Any transplants done against these rules would cause immediate rejection of the kidney. Due to this blood group divide, up to 40% of donors were deemed unsuitable earlier. Non-matching blood groups are called ABO incompatible. ABO-Incompatibility was an absolute contraindication to transplantation.
Now, due to medical advances and newer technologies, transplanting across any blood group is a routine affair. ABO incompatible transplantation involves two processes; removal of existing antibodies and preventing rebound formation of antibodies. The methods of removing existing antibodies are plasmapheresis, double filtration plasmapheresis (DFPP) or Immunoadsorption. An adult human may have a total blood volume of about 5 liters of which 2 liters are red blood cells, white blood cells and platelets. The remainder 3 liters are plasma which contains all protein, antibodies and clotting factors. Plasmapheresis removes these 3 liters which is replaced by plasma or albumin. (For a list of blood groups and antibodies click here)

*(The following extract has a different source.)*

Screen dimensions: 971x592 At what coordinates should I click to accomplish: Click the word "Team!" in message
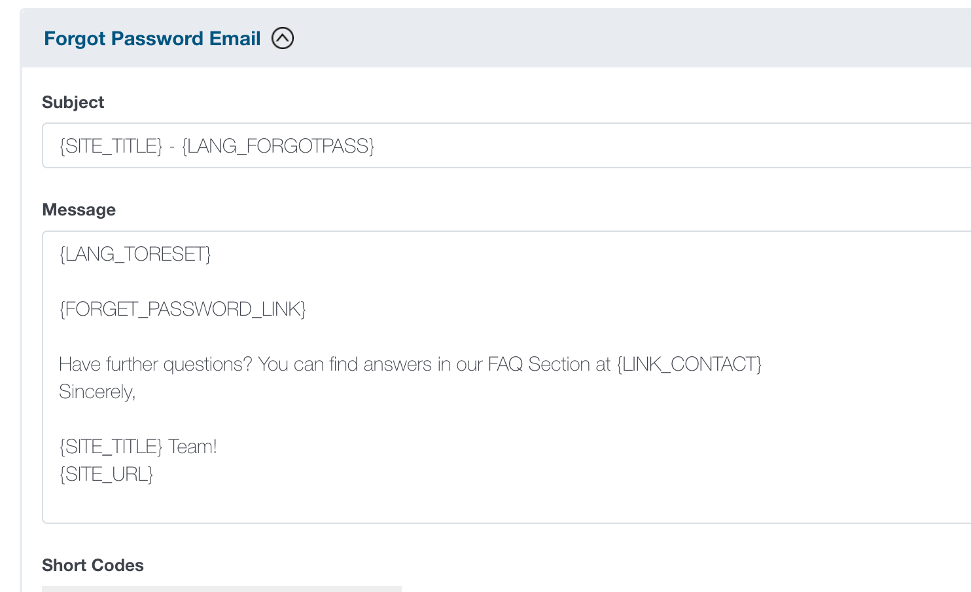[192, 447]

ABO incompatible transplantation differs from a compatible transplant only in the procedures performed prior to the surgery. After transplantation the risk of rejection, risk of infection and the longevity of the kidney are the same in both the kinds of transplants.
Across the world ABO incompatible transplantations are being done regularly in Sweden, Germany, USA and Japan. The first cadaveric kidney transplantation was performed in USA in 1950. ABO-incompatible transplantation was already performed as early as in the 1970s, but due to hyperacute rejection, the results were discouraging. But, due to a severe shortage of available deceased donor organs, most ABO-incompatible kidney transplantations have taken place in Japan. Published data demonstrate an excellent long-term outcome of ABO-incompatible living donor kidney patients in Japan. Similar successful short-term results have been shown for protocols developed in Europe and the United States.
An ABO incompatible transplant costs only about 15% more than that of a related transplant and almost similar to a cadaveric transplant. The slightly higher cost is due to the cost of the extra medications and the Immunoadsorption device or plasmapheresis. For a patient who has no blood group matched donors, the costs of prolonged dialysis and the high risk of death while waiting for a cadaver transplant, more than justify the small extra cost of an ABO-incompatible transplant.